Compute Node Boot Options

One of the unique advantages of Scyld ClusterWare is the fast and flexible boot procedure for compute nodes. The Scyld BeoBoot system is a combination of unified booting and a carefully designed light-weight compute node environment. The BeoBoot system allows compute nodes to initialize with a very small boot image that may be stored on a wide range of boot media. This small boot image never has to change; however, Scyld ClusterWare’s boot setup allows you to change the kernel the compute nodes run, the modules that are loaded, and every aspect of the application environment by changing a few files on the master node.

This chapter gives instructions for setting up different types of boot media for the compute nodes, changing various settings that control the boot process, and checking for boot error messages. A detailed description of the boot process is included in the ClusterWare technical description in Scyld ClusterWare Design Overview.

Compute Node Boot Media

There are several ways to boot a compute node with Scyld ClusterWare, as discussed in the following sections. The methods described are all interchangeable, and they work seamlessly with each other. Thus, you can have some of your compute nodes boot using one method and other nodes boot with a different method.

PXE

PXE is a protocol that defines a standard way to netboot x86-based machines.
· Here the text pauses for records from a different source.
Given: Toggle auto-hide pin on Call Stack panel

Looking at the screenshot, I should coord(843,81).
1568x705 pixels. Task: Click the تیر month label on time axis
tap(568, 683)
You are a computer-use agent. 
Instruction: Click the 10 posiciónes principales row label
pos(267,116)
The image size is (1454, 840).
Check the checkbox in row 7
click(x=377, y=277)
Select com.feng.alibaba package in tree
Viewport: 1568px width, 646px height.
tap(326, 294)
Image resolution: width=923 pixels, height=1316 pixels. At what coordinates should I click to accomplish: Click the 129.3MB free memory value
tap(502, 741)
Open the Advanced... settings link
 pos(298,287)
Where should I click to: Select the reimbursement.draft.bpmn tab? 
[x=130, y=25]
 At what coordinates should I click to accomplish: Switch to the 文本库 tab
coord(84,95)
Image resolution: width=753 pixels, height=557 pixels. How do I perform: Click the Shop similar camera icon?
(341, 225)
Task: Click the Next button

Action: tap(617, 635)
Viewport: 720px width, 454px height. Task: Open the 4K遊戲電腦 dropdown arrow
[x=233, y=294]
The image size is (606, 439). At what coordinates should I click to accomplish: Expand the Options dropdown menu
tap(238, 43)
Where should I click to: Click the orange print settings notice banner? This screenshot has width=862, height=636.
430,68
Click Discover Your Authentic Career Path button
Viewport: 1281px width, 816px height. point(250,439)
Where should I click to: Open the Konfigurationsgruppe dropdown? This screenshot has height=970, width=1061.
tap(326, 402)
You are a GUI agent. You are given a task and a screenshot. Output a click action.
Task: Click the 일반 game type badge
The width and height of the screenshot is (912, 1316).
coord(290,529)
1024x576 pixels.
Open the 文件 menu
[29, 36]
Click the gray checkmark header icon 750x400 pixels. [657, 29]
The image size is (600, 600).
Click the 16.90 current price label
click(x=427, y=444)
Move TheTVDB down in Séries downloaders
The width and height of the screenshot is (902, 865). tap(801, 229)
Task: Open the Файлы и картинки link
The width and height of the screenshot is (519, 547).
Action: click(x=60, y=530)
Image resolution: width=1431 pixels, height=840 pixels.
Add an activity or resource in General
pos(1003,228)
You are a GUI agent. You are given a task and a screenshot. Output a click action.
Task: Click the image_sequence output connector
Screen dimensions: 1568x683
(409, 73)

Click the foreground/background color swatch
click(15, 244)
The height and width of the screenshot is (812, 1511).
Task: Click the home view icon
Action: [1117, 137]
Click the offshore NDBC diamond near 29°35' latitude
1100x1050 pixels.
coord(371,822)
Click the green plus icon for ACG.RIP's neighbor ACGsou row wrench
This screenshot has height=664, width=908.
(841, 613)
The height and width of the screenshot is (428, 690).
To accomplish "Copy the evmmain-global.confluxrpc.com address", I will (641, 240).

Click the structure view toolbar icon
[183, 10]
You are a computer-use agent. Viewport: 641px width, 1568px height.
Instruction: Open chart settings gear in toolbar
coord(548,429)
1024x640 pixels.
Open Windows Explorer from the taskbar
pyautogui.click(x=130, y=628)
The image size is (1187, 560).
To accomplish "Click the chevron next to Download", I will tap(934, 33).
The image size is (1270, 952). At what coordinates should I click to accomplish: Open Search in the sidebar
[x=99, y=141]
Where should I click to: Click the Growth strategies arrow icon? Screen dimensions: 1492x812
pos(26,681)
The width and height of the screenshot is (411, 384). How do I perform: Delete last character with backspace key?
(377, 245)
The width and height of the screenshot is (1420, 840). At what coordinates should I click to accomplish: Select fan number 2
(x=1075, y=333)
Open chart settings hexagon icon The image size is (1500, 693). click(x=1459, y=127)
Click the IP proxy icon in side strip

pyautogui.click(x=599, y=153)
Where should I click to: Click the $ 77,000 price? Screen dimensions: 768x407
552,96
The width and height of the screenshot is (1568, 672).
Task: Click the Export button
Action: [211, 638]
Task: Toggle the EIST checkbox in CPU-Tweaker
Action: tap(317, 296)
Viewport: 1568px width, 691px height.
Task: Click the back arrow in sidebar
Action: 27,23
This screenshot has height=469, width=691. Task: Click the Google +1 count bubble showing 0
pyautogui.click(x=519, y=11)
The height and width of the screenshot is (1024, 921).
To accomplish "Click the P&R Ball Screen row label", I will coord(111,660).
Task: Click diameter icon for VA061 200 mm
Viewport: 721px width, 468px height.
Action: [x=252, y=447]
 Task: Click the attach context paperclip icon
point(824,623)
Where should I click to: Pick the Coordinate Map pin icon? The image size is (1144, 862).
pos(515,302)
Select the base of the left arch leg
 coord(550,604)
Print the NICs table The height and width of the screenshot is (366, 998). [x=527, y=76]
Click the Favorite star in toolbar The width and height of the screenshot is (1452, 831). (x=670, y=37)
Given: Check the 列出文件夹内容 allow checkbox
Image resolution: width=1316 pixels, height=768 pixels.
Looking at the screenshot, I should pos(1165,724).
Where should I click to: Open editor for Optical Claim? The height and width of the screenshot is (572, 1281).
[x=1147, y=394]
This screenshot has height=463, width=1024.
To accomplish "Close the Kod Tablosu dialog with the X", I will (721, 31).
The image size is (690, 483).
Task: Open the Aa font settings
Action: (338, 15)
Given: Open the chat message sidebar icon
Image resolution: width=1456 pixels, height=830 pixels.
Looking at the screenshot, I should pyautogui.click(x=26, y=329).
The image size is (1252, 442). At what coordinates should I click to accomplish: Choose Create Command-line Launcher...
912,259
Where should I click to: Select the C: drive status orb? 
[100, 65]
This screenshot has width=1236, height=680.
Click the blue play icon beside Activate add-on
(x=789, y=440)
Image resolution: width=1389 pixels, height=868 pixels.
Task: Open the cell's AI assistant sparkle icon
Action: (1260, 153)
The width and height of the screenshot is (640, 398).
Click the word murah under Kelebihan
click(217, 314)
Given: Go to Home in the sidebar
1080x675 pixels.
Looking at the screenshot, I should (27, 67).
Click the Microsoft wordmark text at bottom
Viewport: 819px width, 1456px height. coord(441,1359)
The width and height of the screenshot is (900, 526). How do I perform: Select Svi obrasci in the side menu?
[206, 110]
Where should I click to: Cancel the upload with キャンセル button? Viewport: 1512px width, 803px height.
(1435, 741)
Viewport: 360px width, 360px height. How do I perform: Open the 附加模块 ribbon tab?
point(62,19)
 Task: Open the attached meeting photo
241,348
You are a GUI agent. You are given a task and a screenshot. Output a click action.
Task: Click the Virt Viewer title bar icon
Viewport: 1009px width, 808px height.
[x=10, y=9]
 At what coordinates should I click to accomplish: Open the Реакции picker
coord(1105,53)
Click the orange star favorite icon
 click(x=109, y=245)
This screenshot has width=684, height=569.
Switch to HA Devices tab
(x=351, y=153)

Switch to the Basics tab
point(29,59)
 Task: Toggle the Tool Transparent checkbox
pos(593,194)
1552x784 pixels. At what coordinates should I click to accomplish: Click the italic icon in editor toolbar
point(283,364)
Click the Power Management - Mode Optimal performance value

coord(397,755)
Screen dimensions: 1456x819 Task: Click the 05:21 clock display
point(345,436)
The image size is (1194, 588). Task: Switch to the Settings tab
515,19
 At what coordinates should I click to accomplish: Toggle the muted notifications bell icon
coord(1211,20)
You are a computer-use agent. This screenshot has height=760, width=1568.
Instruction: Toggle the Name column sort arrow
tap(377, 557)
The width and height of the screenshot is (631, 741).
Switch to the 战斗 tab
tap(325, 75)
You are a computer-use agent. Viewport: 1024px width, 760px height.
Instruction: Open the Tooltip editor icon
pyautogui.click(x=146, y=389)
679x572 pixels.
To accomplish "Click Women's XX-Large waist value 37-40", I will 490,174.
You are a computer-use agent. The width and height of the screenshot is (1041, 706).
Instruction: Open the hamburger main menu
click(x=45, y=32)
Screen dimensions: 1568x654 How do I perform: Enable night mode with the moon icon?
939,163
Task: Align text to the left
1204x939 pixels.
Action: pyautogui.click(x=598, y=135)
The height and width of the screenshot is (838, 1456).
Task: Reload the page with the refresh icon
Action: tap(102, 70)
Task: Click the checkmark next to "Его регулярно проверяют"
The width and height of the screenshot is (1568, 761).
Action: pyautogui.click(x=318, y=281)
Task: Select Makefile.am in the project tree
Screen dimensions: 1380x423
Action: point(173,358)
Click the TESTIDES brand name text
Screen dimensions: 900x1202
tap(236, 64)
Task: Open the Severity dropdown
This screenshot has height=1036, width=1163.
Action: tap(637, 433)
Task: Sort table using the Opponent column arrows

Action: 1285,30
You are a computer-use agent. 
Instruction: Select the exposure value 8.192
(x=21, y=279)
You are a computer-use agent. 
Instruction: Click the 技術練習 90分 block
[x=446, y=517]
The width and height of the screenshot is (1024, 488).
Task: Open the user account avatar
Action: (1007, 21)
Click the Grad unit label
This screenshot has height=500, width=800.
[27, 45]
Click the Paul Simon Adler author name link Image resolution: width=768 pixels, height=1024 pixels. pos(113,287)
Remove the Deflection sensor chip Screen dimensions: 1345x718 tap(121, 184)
In order for PXE to work, your compute nodes must have support for it in both the network adapters as well as the BIOS. The option to PXE boot must also be turned on in the BIOS. This is the preferred method of booting nodes in a Scyld cluster.

Local Disk

You can configure a node to boot from its local harddrive. See Managing Non-Scyld Nodes for details.

Linux BIOS

Linux BIOS is a project to replace the BIOS of a machine with Linux. This greatly speeds up the boot process as most of the actual work done by the BIOS is designed to make things like DOS work, but which aren’t really needed by Linux.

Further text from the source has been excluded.